WORK TASK » After locating the line that contains "Privacy Policy and" in the data below, set down exactly that line and each one after it through the line that contains "Screenshot is 1024x1366.", and nothing more.

Dataset entries
- - -

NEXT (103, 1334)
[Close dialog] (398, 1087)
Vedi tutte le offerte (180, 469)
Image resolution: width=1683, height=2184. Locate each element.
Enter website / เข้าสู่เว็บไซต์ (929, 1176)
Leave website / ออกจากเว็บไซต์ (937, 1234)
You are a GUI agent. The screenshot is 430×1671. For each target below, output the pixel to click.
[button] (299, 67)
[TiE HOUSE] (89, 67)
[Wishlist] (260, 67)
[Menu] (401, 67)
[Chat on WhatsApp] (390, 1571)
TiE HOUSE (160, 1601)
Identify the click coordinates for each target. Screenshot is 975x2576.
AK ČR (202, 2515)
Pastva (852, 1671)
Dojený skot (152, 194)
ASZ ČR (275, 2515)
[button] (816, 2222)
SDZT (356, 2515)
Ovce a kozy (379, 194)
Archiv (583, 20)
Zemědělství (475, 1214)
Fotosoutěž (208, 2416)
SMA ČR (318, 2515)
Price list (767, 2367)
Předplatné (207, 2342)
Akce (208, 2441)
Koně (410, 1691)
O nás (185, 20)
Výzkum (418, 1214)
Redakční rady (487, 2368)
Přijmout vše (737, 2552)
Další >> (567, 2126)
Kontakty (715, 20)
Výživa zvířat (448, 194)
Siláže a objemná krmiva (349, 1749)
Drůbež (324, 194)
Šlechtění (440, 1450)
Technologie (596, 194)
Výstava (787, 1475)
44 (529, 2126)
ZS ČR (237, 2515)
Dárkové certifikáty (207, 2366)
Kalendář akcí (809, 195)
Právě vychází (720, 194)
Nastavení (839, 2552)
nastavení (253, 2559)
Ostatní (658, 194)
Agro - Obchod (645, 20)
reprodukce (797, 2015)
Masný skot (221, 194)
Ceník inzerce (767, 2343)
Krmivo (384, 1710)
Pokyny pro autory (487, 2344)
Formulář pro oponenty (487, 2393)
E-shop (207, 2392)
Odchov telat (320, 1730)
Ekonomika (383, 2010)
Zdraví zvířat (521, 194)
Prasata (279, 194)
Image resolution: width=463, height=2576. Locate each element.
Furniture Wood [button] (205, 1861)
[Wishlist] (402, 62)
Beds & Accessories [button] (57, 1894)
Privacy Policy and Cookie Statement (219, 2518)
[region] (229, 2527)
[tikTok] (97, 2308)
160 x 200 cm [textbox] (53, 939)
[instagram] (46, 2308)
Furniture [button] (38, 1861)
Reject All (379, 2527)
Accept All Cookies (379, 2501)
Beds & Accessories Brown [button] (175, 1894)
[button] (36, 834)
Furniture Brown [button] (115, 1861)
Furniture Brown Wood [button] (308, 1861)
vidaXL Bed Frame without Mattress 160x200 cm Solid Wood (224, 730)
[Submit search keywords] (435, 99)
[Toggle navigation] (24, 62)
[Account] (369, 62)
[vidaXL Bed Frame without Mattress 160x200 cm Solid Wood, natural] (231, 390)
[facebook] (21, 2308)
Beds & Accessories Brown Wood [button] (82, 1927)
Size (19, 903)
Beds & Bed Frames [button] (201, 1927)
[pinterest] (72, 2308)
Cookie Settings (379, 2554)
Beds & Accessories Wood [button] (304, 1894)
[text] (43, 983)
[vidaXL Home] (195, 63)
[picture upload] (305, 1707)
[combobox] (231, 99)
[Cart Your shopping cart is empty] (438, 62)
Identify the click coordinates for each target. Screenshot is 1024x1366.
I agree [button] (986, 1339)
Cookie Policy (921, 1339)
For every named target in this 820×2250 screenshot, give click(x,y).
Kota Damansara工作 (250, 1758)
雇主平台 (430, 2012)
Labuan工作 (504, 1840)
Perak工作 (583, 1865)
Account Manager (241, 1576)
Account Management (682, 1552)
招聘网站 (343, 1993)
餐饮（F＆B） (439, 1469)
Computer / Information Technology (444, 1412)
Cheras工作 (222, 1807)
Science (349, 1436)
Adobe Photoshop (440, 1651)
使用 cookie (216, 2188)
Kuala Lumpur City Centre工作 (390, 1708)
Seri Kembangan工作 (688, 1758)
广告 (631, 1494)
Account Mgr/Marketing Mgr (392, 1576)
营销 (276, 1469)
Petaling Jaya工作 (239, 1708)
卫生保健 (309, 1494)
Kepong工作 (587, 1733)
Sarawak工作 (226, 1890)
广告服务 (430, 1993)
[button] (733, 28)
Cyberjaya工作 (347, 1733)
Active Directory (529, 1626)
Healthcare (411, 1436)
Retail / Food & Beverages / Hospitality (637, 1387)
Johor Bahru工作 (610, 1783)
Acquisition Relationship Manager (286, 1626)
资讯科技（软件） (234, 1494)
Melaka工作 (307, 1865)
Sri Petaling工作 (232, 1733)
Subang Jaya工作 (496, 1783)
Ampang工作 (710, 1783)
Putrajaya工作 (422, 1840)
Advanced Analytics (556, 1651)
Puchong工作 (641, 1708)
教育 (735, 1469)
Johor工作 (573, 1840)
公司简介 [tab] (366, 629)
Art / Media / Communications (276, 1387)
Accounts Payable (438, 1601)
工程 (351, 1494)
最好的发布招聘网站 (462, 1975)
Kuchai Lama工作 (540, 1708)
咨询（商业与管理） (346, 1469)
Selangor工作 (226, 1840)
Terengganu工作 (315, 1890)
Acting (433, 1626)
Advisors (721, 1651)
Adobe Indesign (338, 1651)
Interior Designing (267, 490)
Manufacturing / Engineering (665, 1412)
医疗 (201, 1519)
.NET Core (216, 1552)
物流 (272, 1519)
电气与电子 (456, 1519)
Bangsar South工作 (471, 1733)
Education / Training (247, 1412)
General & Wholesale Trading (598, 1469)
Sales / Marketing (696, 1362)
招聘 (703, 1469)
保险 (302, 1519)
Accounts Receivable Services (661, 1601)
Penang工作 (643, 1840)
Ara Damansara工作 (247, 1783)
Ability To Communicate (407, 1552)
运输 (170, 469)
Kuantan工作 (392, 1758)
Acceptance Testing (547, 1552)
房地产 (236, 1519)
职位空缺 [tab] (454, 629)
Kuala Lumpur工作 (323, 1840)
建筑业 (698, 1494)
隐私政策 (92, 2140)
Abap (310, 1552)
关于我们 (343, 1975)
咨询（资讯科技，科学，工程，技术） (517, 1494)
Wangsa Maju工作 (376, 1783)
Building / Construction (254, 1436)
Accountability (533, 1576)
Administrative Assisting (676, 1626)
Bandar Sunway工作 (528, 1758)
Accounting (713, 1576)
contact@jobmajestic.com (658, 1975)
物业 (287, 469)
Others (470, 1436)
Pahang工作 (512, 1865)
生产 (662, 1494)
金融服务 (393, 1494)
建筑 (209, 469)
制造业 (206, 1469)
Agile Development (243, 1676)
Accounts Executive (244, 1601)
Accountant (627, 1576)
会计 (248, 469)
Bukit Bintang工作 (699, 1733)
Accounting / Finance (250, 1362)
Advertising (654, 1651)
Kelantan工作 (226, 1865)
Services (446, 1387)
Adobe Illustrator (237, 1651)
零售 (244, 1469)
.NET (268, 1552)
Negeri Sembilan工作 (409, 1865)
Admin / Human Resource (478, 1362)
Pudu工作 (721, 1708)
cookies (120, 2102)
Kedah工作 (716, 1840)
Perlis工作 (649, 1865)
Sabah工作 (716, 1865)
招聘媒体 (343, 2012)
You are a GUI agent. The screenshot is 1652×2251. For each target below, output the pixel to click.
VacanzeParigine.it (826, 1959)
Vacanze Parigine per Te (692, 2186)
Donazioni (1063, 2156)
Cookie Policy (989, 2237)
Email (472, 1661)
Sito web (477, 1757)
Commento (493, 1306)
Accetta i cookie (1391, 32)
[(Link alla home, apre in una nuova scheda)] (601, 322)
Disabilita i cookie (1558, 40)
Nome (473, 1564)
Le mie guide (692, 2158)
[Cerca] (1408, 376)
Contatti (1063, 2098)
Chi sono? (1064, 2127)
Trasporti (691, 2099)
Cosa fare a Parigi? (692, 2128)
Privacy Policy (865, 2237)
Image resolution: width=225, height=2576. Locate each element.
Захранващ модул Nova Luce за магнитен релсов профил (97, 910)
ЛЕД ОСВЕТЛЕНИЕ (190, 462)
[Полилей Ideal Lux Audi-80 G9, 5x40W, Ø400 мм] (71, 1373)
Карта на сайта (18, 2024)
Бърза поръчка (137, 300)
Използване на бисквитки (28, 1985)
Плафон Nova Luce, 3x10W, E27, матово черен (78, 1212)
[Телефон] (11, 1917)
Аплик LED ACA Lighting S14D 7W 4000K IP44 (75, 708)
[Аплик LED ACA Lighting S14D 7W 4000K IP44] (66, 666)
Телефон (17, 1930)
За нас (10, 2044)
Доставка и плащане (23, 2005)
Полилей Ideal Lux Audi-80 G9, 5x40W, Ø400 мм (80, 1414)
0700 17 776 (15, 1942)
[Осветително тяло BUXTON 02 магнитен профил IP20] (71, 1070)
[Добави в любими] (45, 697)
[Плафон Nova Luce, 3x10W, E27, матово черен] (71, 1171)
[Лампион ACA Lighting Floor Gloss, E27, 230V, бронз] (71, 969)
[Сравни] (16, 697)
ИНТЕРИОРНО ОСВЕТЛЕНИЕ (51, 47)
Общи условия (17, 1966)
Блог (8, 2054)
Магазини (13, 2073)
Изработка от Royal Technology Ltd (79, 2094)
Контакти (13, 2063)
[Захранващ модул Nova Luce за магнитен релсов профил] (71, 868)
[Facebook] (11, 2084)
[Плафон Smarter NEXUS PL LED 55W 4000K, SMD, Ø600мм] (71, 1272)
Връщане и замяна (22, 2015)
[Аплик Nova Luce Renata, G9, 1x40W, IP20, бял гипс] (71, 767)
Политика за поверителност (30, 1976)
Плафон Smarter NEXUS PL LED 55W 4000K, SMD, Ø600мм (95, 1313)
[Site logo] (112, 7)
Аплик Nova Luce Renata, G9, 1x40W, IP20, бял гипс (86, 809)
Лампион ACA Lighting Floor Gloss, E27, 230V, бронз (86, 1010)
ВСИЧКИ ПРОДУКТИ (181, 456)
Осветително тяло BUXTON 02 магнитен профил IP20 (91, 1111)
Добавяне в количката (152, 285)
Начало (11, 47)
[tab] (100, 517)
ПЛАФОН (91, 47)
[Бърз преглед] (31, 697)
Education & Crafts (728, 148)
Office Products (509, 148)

- - -

COMPLETED EXERCISE »
Privacy Policy and Cookie Statement (219, 2518)
[region] (229, 2527)
[tikTok] (97, 2308)
160 x 200 cm [textbox] (53, 939)
[instagram] (46, 2308)
Furniture [button] (38, 1861)
Reject All (379, 2527)
Accept All Cookies (379, 2501)
Beds & Accessories Brown [button] (175, 1894)
[button] (36, 834)
Furniture Brown [button] (115, 1861)
Furniture Brown Wood [button] (308, 1861)
vidaXL Bed Frame without Mattress 160x200 cm Solid Wood (224, 730)
[Submit search keywords] (435, 99)
[Toggle navigation] (24, 62)
[Account] (369, 62)
[vidaXL Bed Frame without Mattress 160x200 cm Solid Wood, natural] (231, 390)
[facebook] (21, 2308)
Beds & Accessories Brown Wood [button] (82, 1927)
Size (19, 903)
Beds & Bed Frames [button] (201, 1927)
[pinterest] (72, 2308)
Cookie Settings (379, 2554)
Beds & Accessories Wood [button] (304, 1894)
[text] (43, 983)
[vidaXL Home] (195, 63)
[picture upload] (305, 1707)
[combobox] (231, 99)
[Cart Your shopping cart is empty] (438, 62)
Identify the click coordinates for each target. Screenshot is 1024x1366.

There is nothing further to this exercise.